Induction of oxidative stress and TNF- α secretion by Dichloroacetonitrile, a water disinfectant by-product, as possible mediators of apoptosis or necrosis in a murine macrophage cell line (RAW)

Abstract

The water disinfectant by-product dichloroacetonitrile (DCAN) is a direct-acting mutagen and induces DNA strand breaks in cultured human lymphoblastic cells. Cellular activation by environmental agents may exert detrimental effects to the cells. Activated macrophages produce reactive oxygen intermediates such as H 2O 2, −OH and O 2. Therefore, the effect of various concentrations of DCAN (100–400 μ m) on the activity macrophage cells (RAW 264.7) was studied. In these cells, DCAN-induced oxidative stress was characterized by the production of reactive oxygen intermediates (ROI). Also, the ratios of intracellular GSH/GSSG was assessed and used as a biomarker for oxidative stress.

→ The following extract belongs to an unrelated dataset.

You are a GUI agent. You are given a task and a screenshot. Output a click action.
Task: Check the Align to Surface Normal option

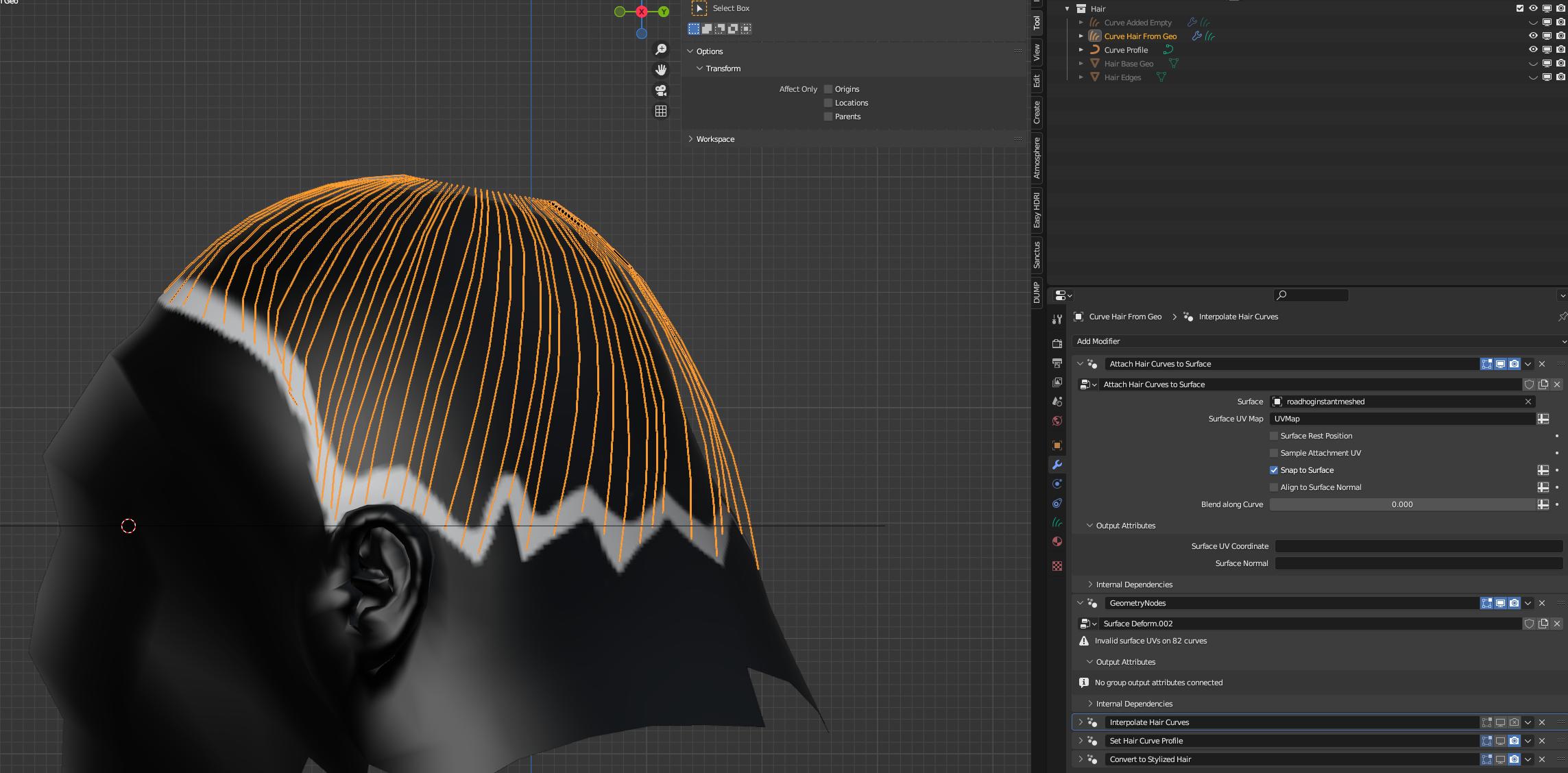point(1274,487)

The secretion of TNF- α was assessed since macrophages are known to secrete TNF- α as a result of cellular oxidative stress. Electrophoretic detection of DNA degradation and light microscopy was utilized for the characterization of DCAN-induced apoptosis. Lactate dehydrogenase (LDH) leakage and trypan blue exclusion were used as markers of cellular necrosis. Following exposure to DCAN (200 μ m and 400 μ m), intracellular GSSG was increased (2.5-fold of control, P<0.05). DCAN activation of RAW cells was detected by elevated levels of intracellular ROI (1.9–2.5-fold than control, P<0.05) and increased secretion of TNF- α (4.5 fold–than control, P <0.05). Elecrophoresis of genomic DNA of treated cells indicated a dose-dependent increase in degradation of genomic DNA. Morphological studies also indicated that exposure of RAW cells to 100 μ m or 200 μ m DCAN incites apoptic cell death. At higher concentrations (400 μ m), however, significant ( P<0.05) increase in LDH leakage and decrease in cell viability (55% of control) indicative of cellular necrosis, were observed. These studies indicate that DCAN induces dose-dependent apoptosis or necrosis in RAW cells that could be due to the disturbance in intracellular redox status and initiation of ROI-mediated oxidative mechanisms of cellular damage.